→ Text segment
===============

From Convict to Counsel: Clearing the Hurdles to Practice
A group of law students, professors and formerly incarcerated attorneys say it's time to rethink the character and fitness review process.
May 25, 2018 at 11:35 AM
11 minute read
The letter Christopher Poulos received in September 2016 from the Maine Board of Bar Examiners should have been cause for celebration.
It brought word that Poulos had passed the all-important attorney licensing exam on the first crack. But that good news was eclipsed by an ominous message: The new graduate wouldn't be sworn in with his classmates from the University of Maine School of Law.
The unwelcome delay wasn't wholly unexpected. Poulos anticipated that he would have to answer a few questions from the board to satisfy Maine's character and fitness review due to a felony drug-trafficking conviction and nearly three years spent in federal prison. But Poulos was confident that his 10 years of sobriety, his law school track record and his various legal pursuits—including a stint as an intern in the White House Office of National Drug Control and Policy—would clear his path to admission.

===============

Please summarize the article about Christopher Poulos and the character and fitness review in three sentences.

→ Source excerpt

===============

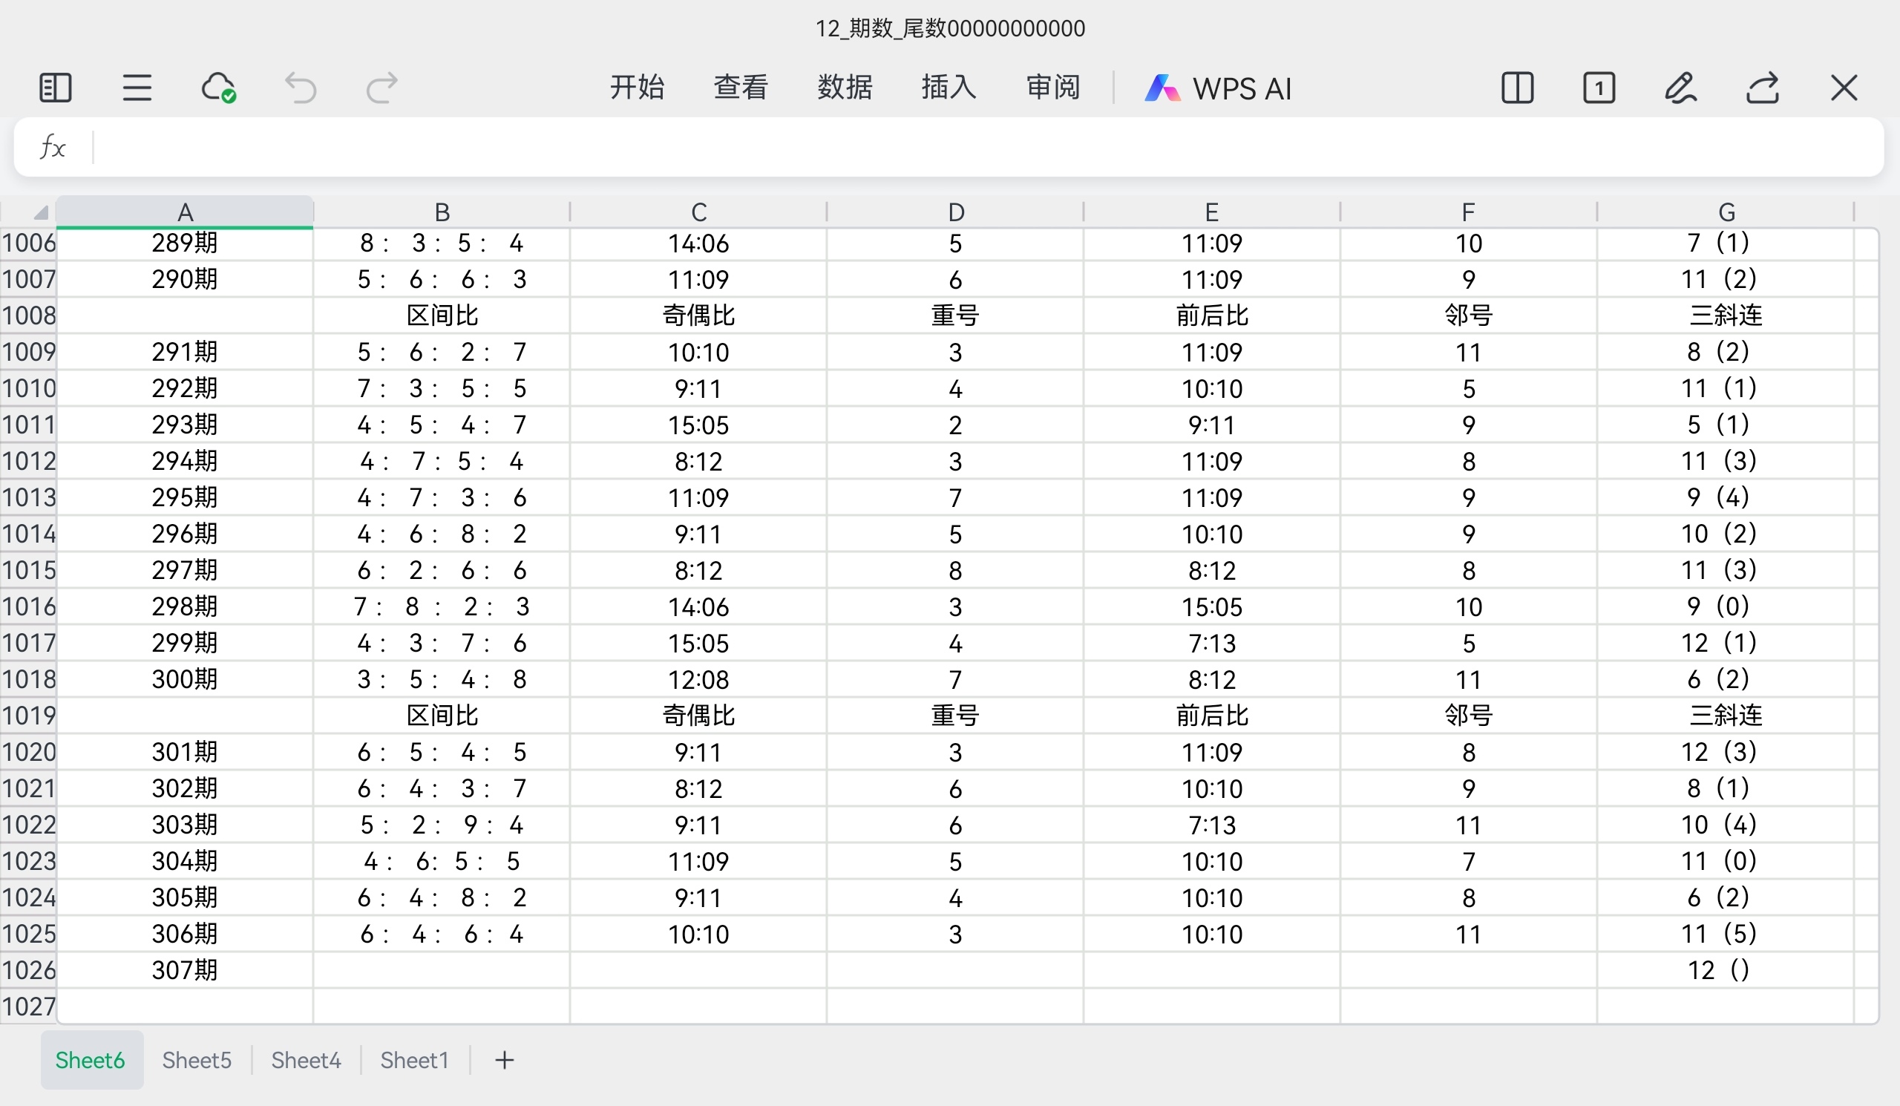Select the cell containing 307期
The image size is (1900, 1106).
pos(185,970)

===============

→ Answer to this task
Law students, professors and formerly incarcerated attorneys say the character and fitness review process needs rethinking. In September 2016, Christopher Poulos learned from the Maine Board of Bar Examiners that he had passed the licensing exam on his first attempt but would not be sworn in with his classmates from the University of Maine School of Law. He had expected questions because of a felony drug-trafficking conviction and nearly three years in federal prison, but he was confident that his 10 years of sobriety, his law school record and his legal work, including an internship in the White House Office of National Drug Control and Policy, would clear his path to admission.